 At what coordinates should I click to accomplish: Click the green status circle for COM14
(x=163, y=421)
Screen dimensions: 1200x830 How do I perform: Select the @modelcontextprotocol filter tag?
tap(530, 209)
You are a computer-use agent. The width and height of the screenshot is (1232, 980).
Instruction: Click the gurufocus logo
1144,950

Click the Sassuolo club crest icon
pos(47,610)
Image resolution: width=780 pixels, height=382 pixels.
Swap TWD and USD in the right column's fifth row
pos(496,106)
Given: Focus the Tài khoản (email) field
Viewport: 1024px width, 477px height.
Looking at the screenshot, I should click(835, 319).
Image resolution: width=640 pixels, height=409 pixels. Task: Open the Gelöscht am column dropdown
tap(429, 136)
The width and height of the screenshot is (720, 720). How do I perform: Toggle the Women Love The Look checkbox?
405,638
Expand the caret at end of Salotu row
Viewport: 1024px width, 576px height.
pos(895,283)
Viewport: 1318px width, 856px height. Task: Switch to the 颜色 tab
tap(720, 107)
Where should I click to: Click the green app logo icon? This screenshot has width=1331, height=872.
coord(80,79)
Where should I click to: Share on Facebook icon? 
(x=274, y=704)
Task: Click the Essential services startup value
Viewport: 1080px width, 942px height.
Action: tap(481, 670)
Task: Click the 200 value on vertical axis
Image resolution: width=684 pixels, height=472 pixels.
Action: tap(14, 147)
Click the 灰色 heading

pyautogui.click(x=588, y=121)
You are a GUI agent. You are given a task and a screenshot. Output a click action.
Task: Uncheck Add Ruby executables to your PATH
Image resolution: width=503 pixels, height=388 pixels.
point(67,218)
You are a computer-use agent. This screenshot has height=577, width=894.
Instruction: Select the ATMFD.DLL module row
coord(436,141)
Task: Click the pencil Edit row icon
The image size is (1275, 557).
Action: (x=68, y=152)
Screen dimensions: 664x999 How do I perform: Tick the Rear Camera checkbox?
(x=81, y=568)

....

Please return every line from the one that contains "Given: Focus the Tài khoản (email) field" through the end of the entries, exactly, leaving out all others.

_TASK RESPONSE:_
Given: Focus the Tài khoản (email) field
Viewport: 1024px width, 477px height.
Looking at the screenshot, I should click(835, 319).
Image resolution: width=640 pixels, height=409 pixels. Task: Open the Gelöscht am column dropdown
tap(429, 136)
The width and height of the screenshot is (720, 720). How do I perform: Toggle the Women Love The Look checkbox?
405,638
Expand the caret at end of Salotu row
Viewport: 1024px width, 576px height.
pos(895,283)
Viewport: 1318px width, 856px height. Task: Switch to the 颜色 tab
tap(720, 107)
Where should I click to: Click the green app logo icon? This screenshot has width=1331, height=872.
coord(80,79)
Where should I click to: Share on Facebook icon? 
(x=274, y=704)
Task: Click the Essential services startup value
Viewport: 1080px width, 942px height.
Action: tap(481, 670)
Task: Click the 200 value on vertical axis
Image resolution: width=684 pixels, height=472 pixels.
Action: tap(14, 147)
Click the 灰色 heading

pyautogui.click(x=588, y=121)
You are a GUI agent. You are given a task and a screenshot. Output a click action.
Task: Uncheck Add Ruby executables to your PATH
Image resolution: width=503 pixels, height=388 pixels.
point(67,218)
You are a computer-use agent. This screenshot has height=577, width=894.
Instruction: Select the ATMFD.DLL module row
coord(436,141)
Task: Click the pencil Edit row icon
The image size is (1275, 557).
Action: (x=68, y=152)
Screen dimensions: 664x999 How do I perform: Tick the Rear Camera checkbox?
(x=81, y=568)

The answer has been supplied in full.